Friday, March 13, 2009

"Right" Blindness

Continuing my thoughts about the final days leading up to Jesus' crucifixion, there is a moment of confrontation that occurs following the table-tossing episode at the temple. The chief priests and elders - who are none too happy about this attack on their well-run and personally beneficial system - challenge Jesus, asking him what authority he has to do such a thing. Jesus turns it back on them, promising to answer their question if they first answer the question of whether or not John the Baptist was of God. The chief priests knew full well that the people viewed John as a prophet, but they themselves had rejected him. With that realization, and being the political and self-serving weasels that they were, they weren't about to answer the question.

Jesus made his point. These guys refused to acknowledge authority, even when it was clear. They could not see truth, even when it stood right in front of them. So really, there was no point in answering their question, because regardless of the answer, they would refuse to accept it. The chief priests would defend their position at all costs and against any argument. They were right, period, and no other possibility would be allowed.

It's interesting that in our debates and conflicts, we naturally assume that the other person must be the one who is misguided. Others are negatively shaped by their culture and experience; others water down the truth for the sake of personal convenience; others champion wrong interpretations, based on distorted perceptions and rewritten history. Blindness is always the other guy's problem, and we refuse to hear anything that would suggest otherwise. Desperately holding on to the notion that our understanding or interpretation of absolutely everything is absolutely correct, we reject all else as complete error. And those who happen to view things differently are, at best, dismissed as misguided souls or, at worst, rejected as heretics.

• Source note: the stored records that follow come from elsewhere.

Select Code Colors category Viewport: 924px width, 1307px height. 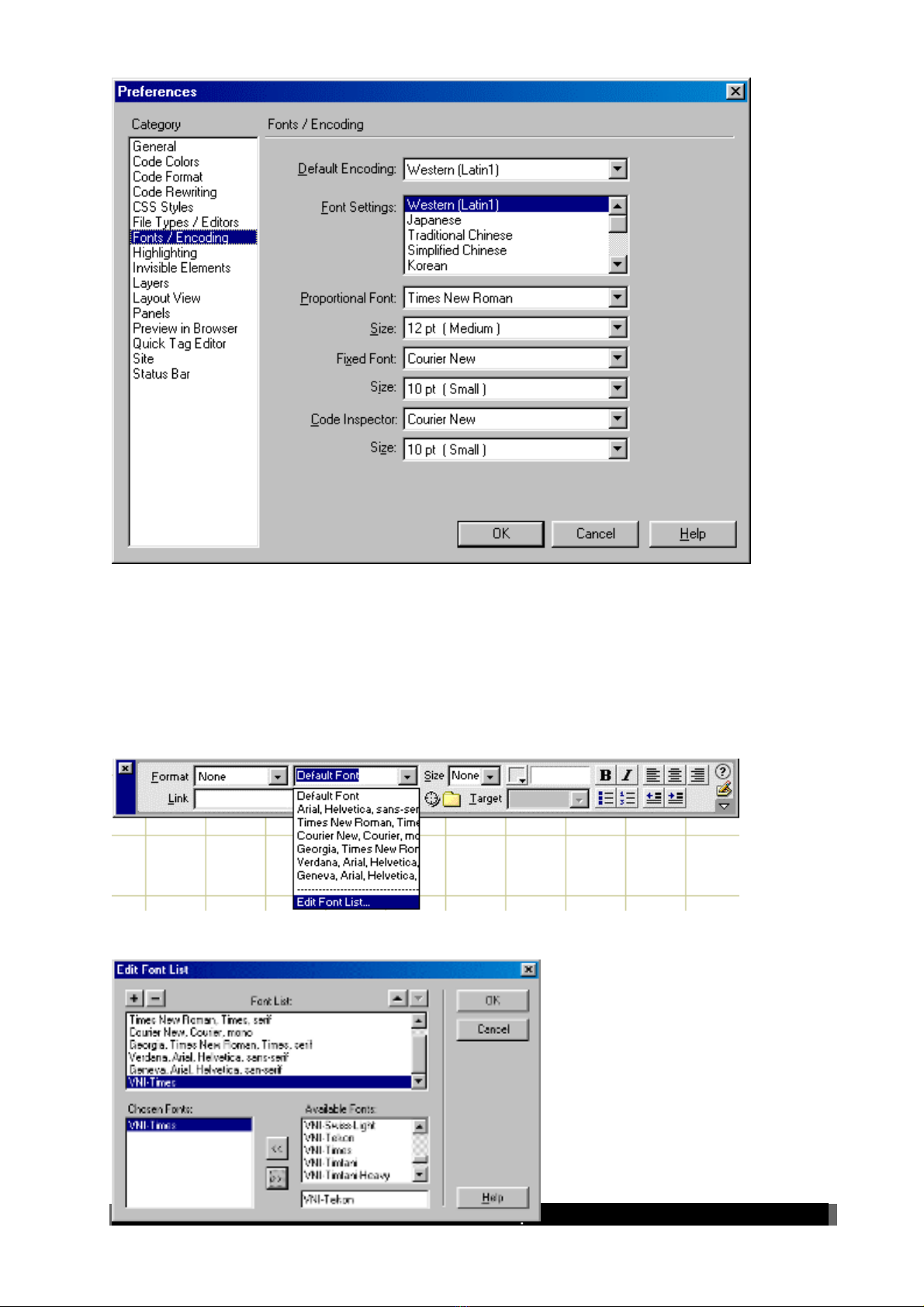(x=166, y=161)
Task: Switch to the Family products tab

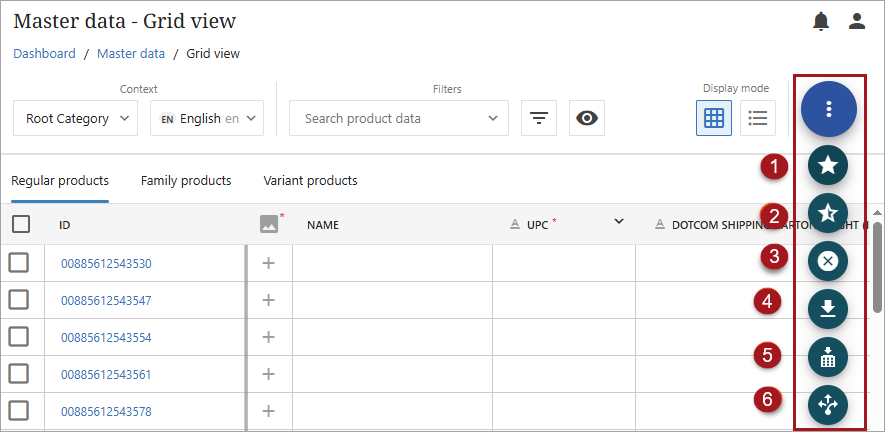Action: pyautogui.click(x=186, y=181)
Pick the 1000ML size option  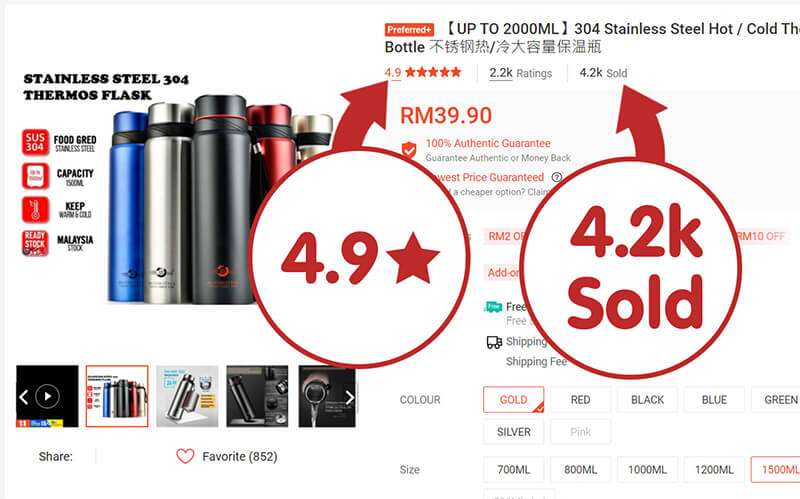pyautogui.click(x=647, y=469)
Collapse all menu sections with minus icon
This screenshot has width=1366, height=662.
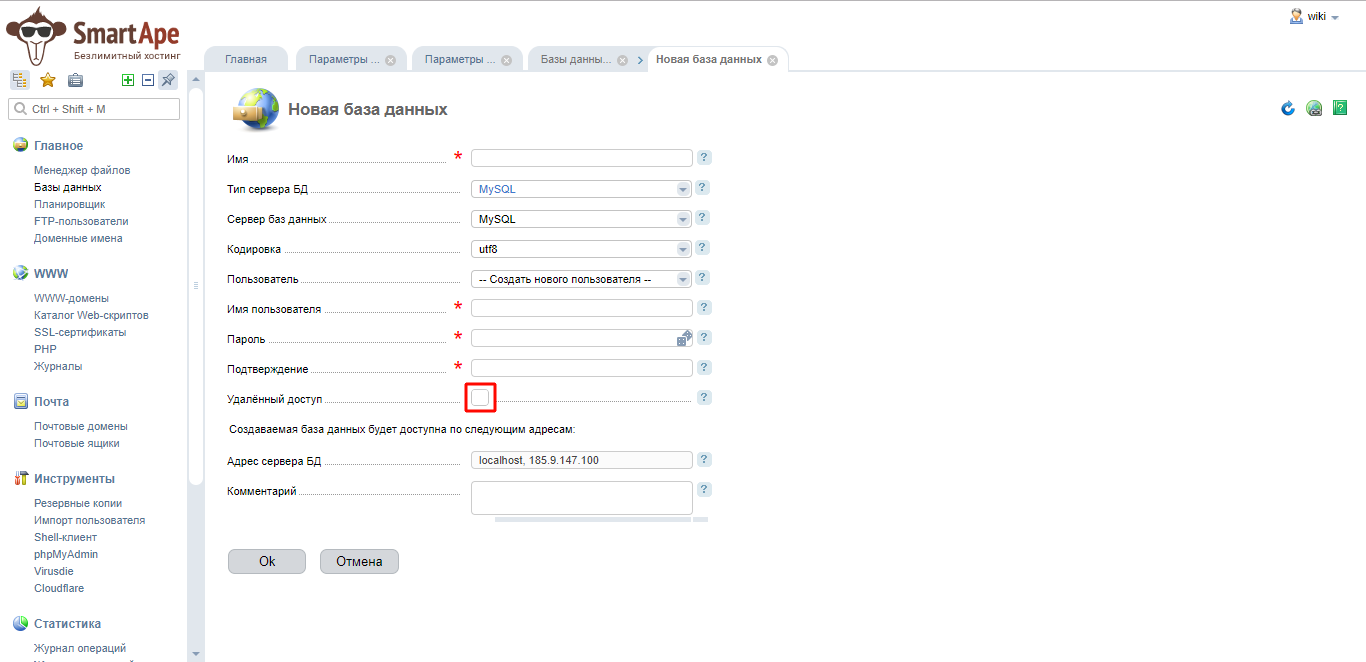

It's sad that the followers of Jesus spend so much time and energy arguing with one another, mostly over non-essential things. What makes it more devastating is our unwillingness to even acknowledge that our understanding might be imperfect. Rather than finding resolution by listening and learning from one another, we become more divisive and entrenched. Insistent that blindness and error must always rest on the other side of the issue, our opinions become convictions and our convictions become certainties. I'm not saying that convictions are wrong or that certainties don't exist; I'm suggesting that our pride too often carries us beyond what is essential and crosses the line of spiritual arrogance and blindness. And this lack of humility can keep us from seeing what God is doing right in front of us.

If you think it doesn't happen, just ask the chief priests who could not recognize the Truth that stood right in front of them.